Nesta segunda, 1, a Polícia Civil de São Paulo cumpriu mandados de busca e apreensão contra o Instituto Conhecer Brasil, ONG suspeita de fraude em um contrato de R$ 157 milhões com a Prefeitura de São Paulo para instalação de wi-fi. A entidade pertence à mesma empresária responsável pela produção do filme Dark Horse, sobre Jair Bolsonaro. Segundo as investigações, pelo menos R$ 26 milhões teriam sido desviados por meio de notas fiscais falsas.

Diante da operação, o prefeito Ricardo Nunes afirmou que tudo não passa de perseguição política. A declaração chamou atenção porque a investigação é conduzida pela Polícia Civil de São Paulo, órgão subordinado ao governo estadual comandado por Tarcísio de Freitas, aliado político do bolsonarismo e próximo de Jair Bolsonaro.
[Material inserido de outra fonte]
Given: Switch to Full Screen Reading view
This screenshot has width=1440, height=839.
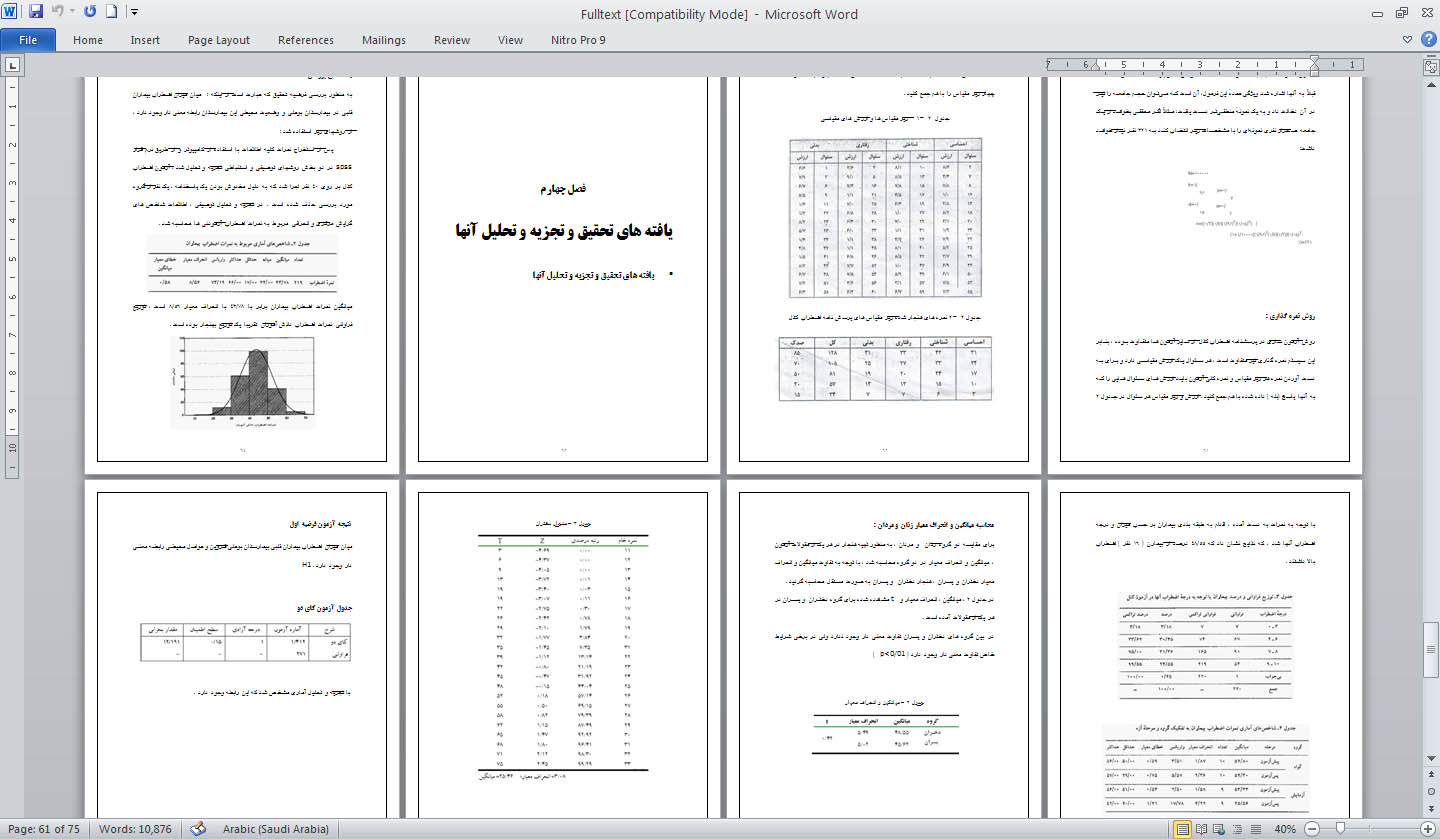Looking at the screenshot, I should [1202, 829].
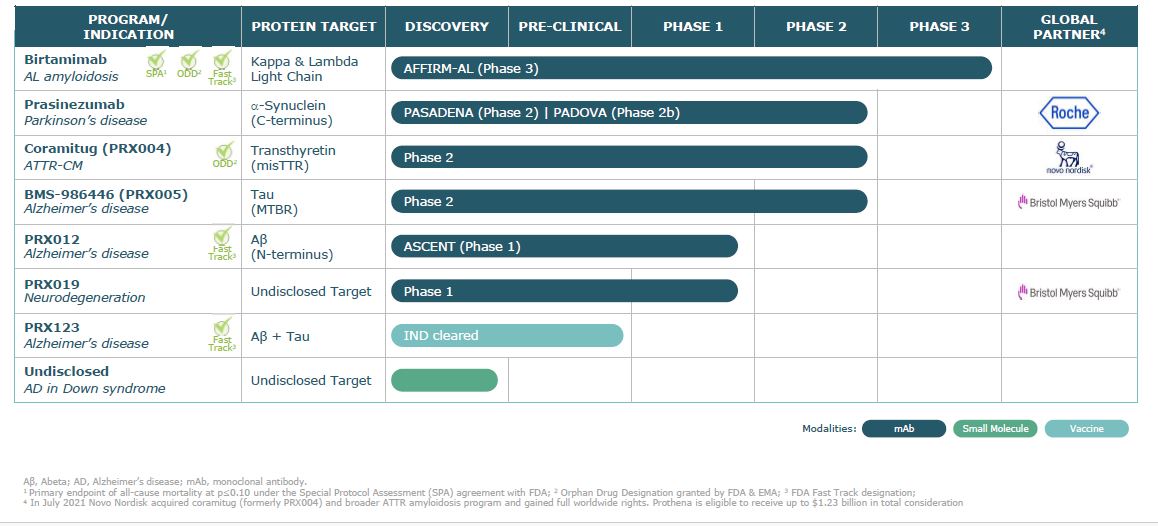Viewport: 1158px width, 526px height.
Task: Click the PASADENA | PADOVA trial bar
Action: 628,113
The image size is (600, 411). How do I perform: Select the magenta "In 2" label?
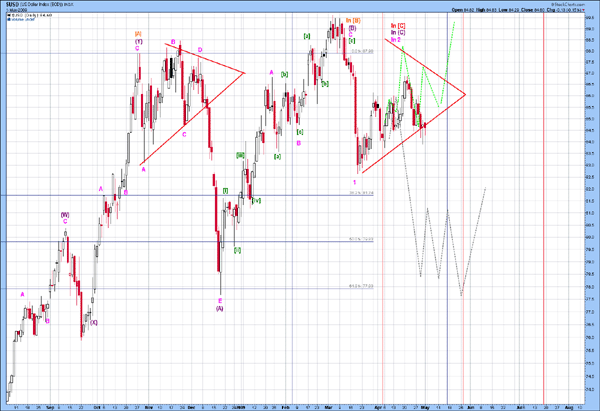click(x=397, y=40)
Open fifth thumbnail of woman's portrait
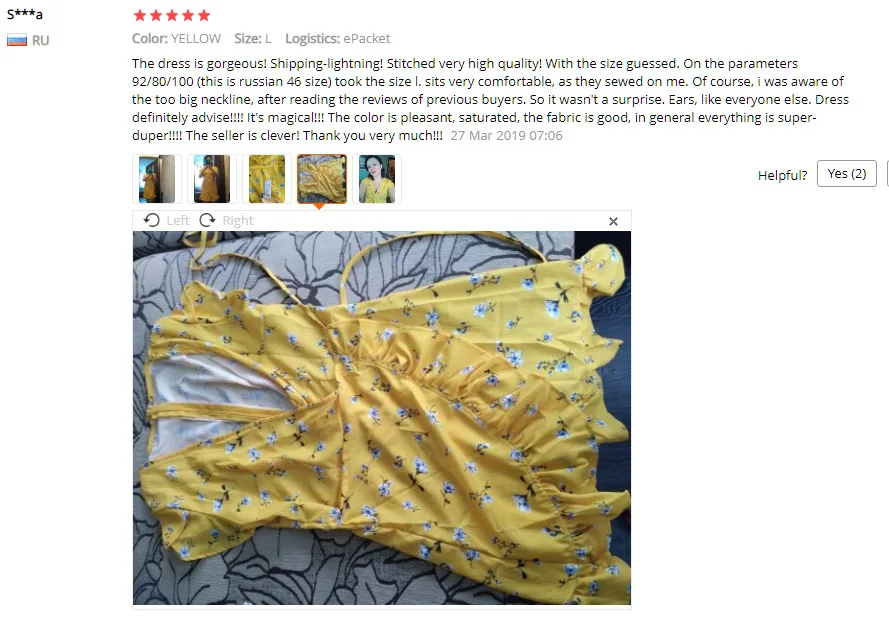889x622 pixels. click(376, 179)
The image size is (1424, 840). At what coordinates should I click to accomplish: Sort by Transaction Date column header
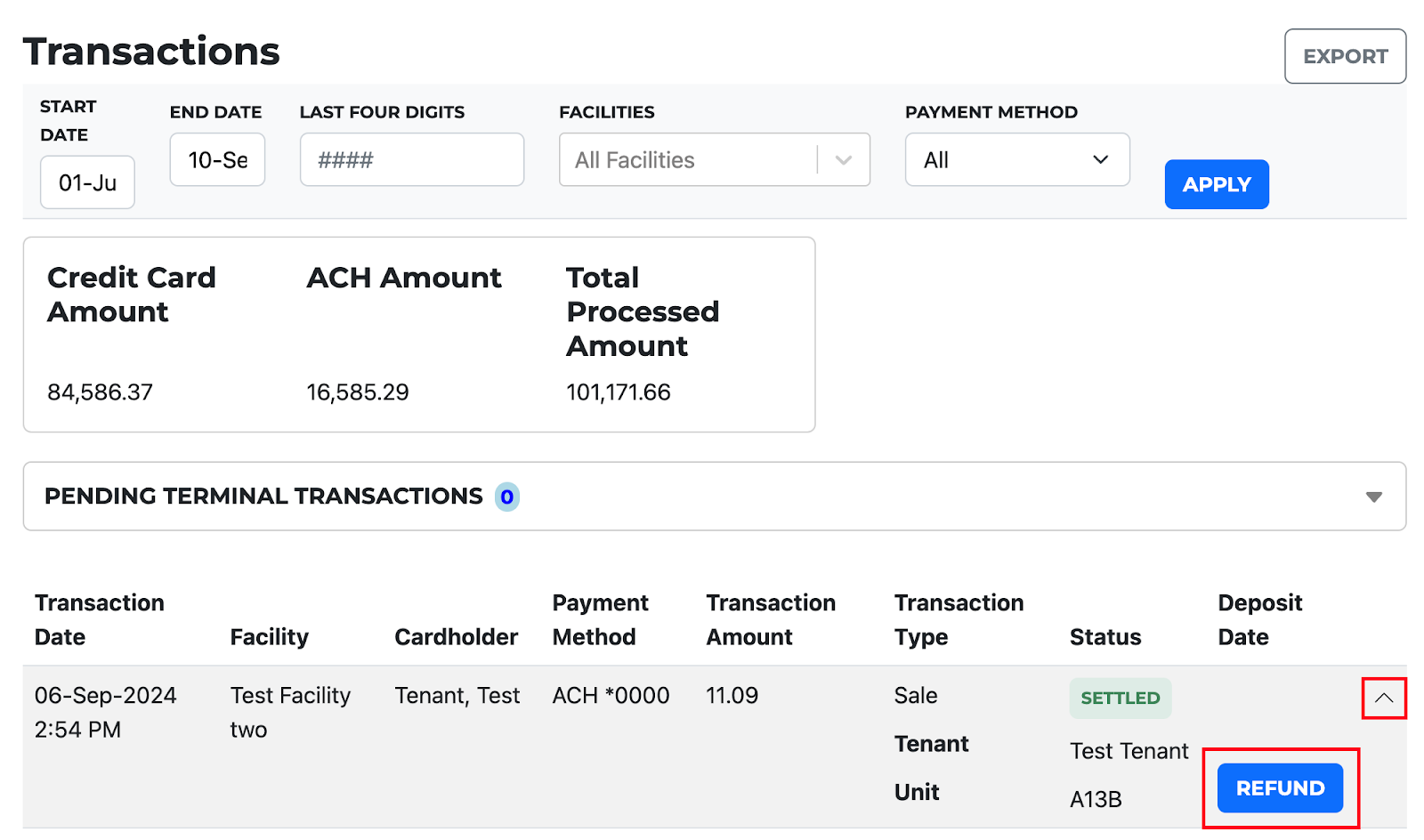pyautogui.click(x=100, y=620)
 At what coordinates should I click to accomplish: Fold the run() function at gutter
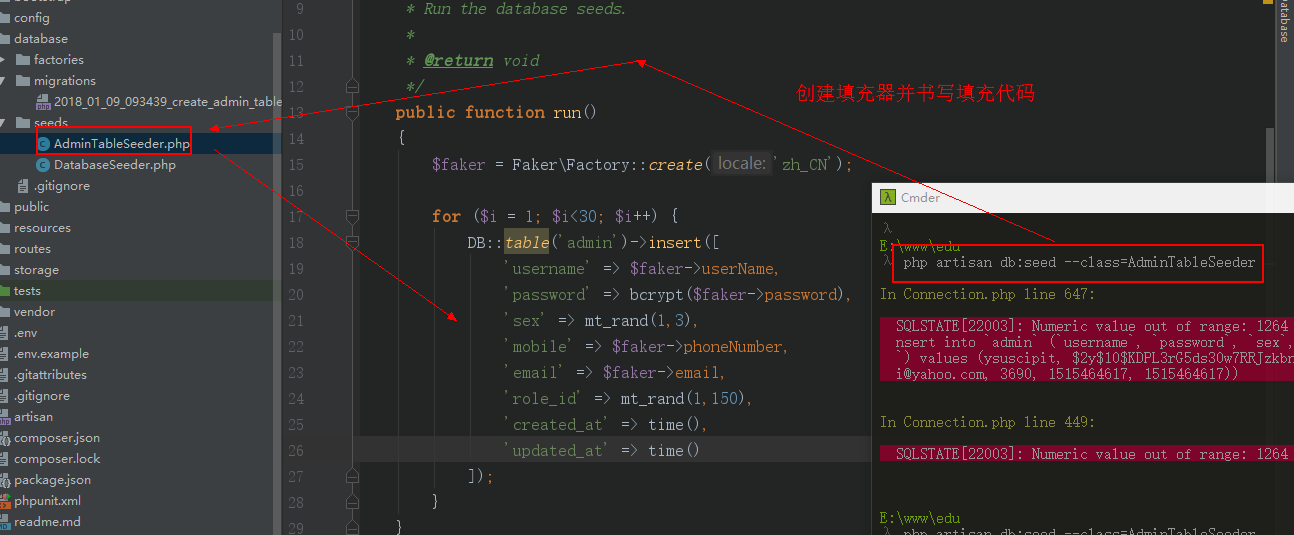tap(352, 112)
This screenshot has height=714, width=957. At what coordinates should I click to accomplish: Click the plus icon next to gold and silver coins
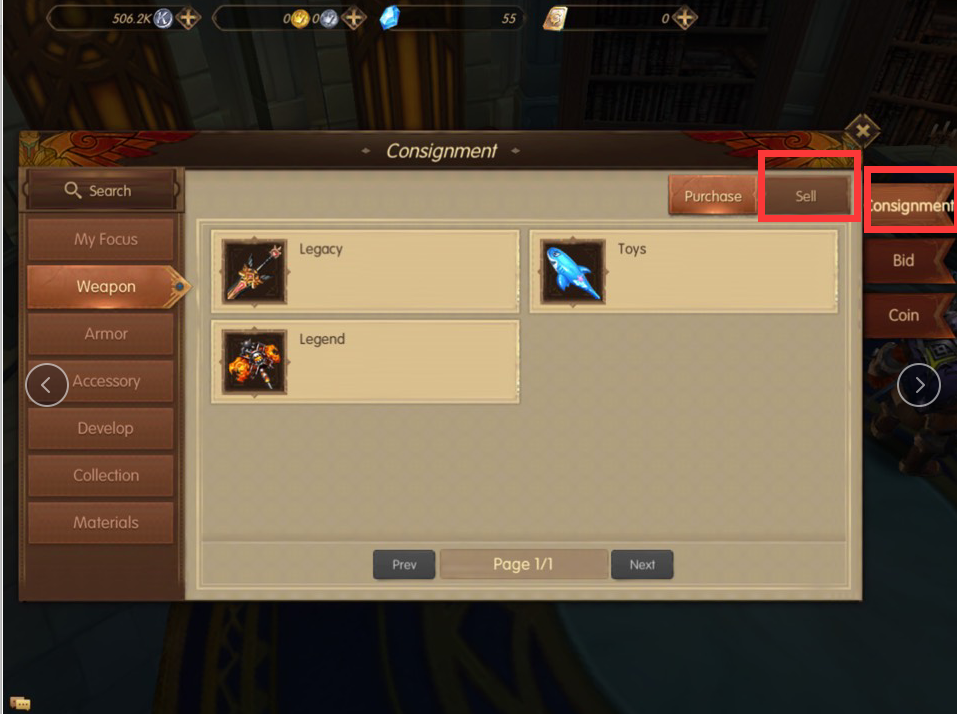coord(354,18)
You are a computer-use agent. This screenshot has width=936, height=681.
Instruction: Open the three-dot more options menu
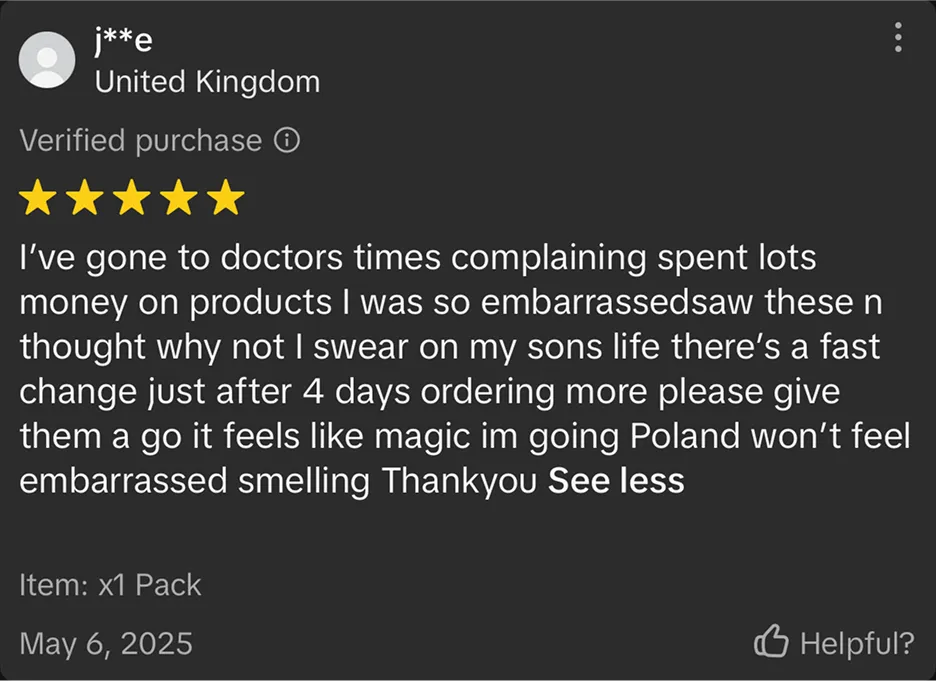[898, 38]
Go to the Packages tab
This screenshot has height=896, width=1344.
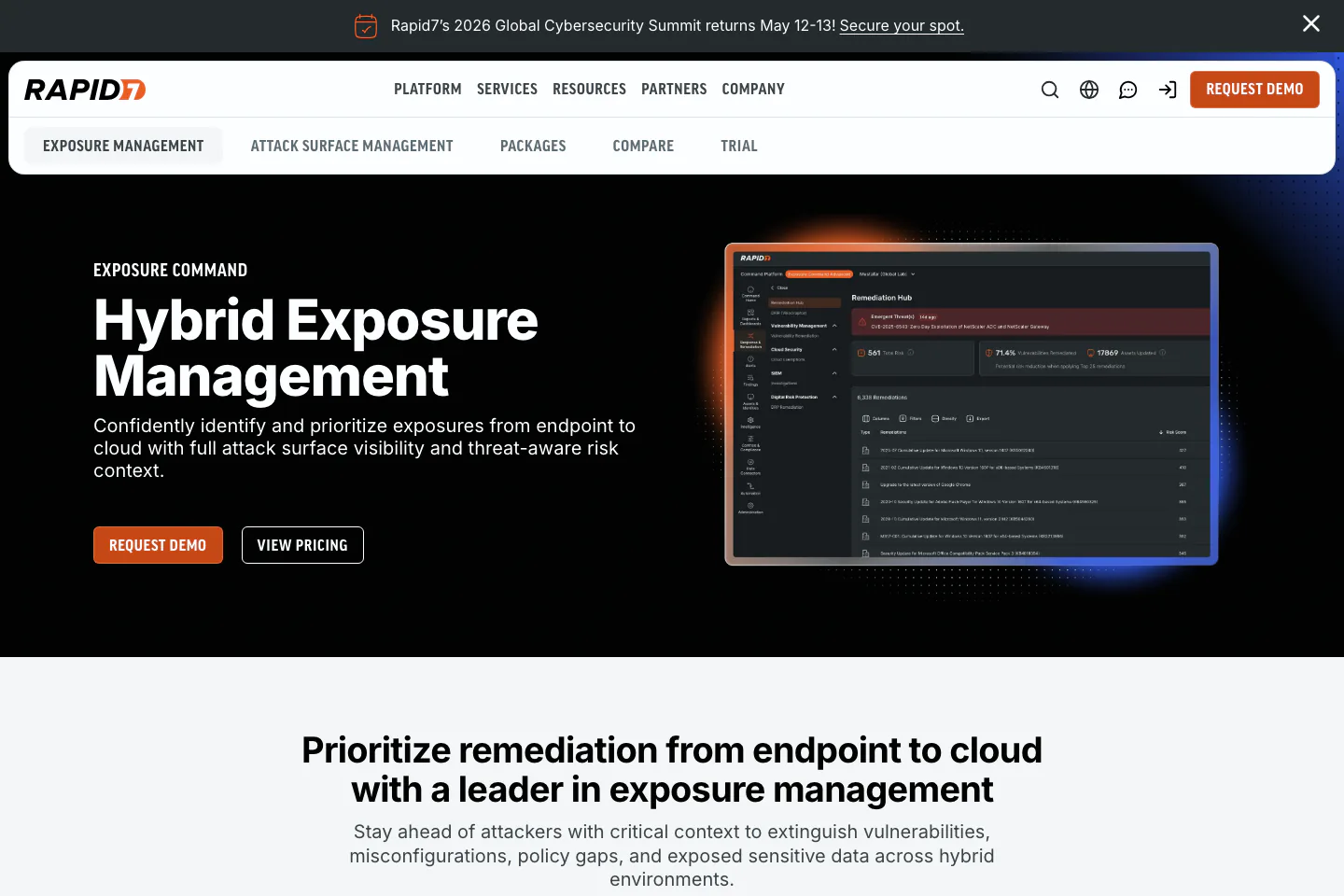533,147
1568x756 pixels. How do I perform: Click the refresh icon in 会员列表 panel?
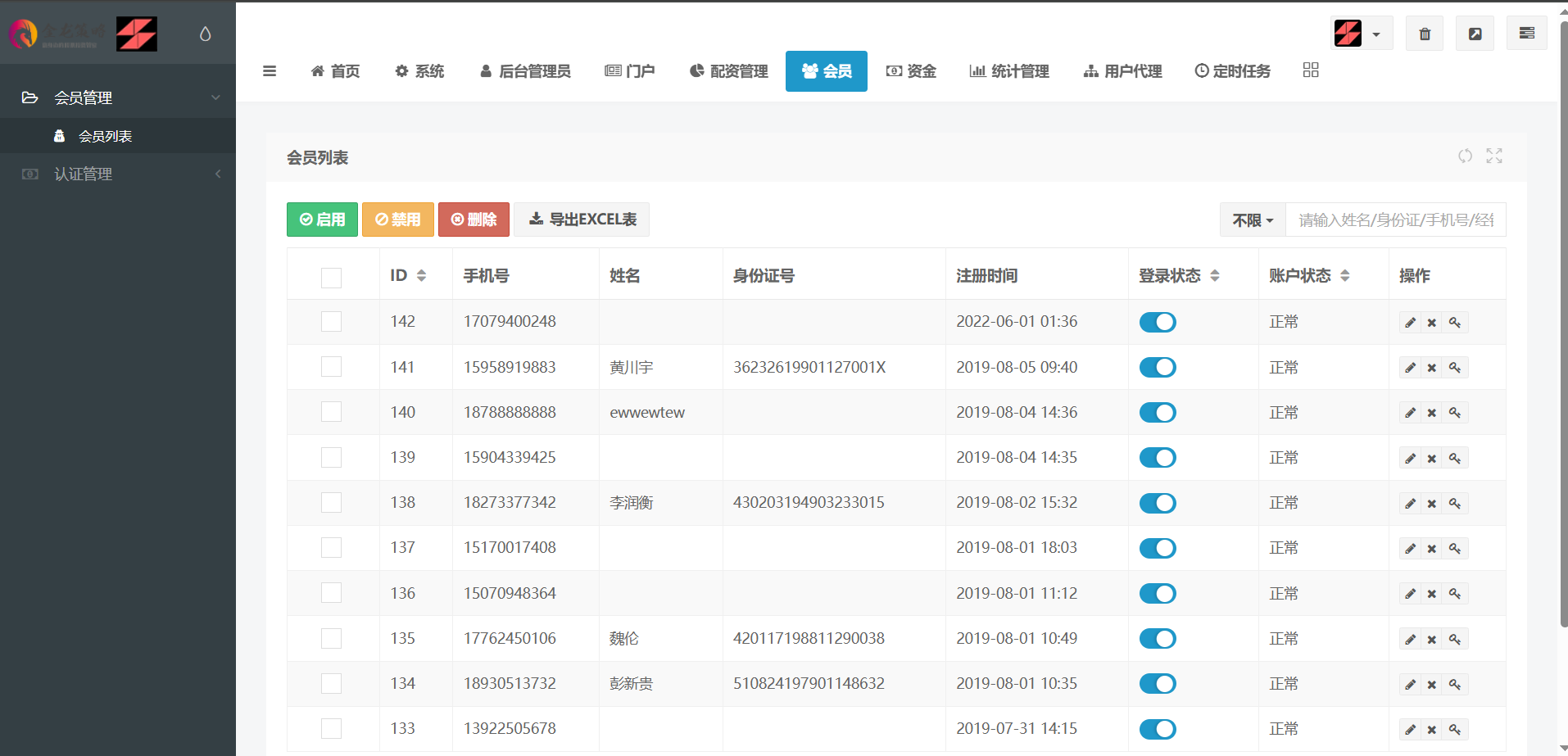(x=1465, y=156)
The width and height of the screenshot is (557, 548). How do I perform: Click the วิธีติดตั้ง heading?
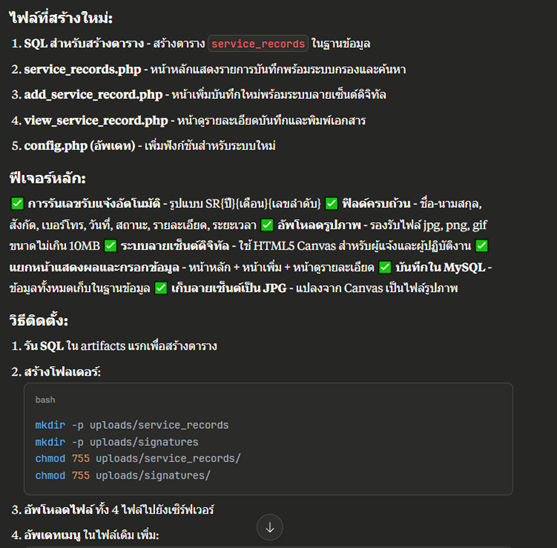click(x=39, y=320)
Por isso, o argumento de perseguição política acaba levantando uma contradição difícil de explicar. Afinal, faria sentido o governador perseguir justamente um prefeito aliado? A justificativa parece mais uma tentativa de desqualificar a investigação antes mesmo que todos os fatos sejam esclarecidos. O que existe até agora são suspeitas graves, dinheiro público envolvido e uma apuração policial em andamento.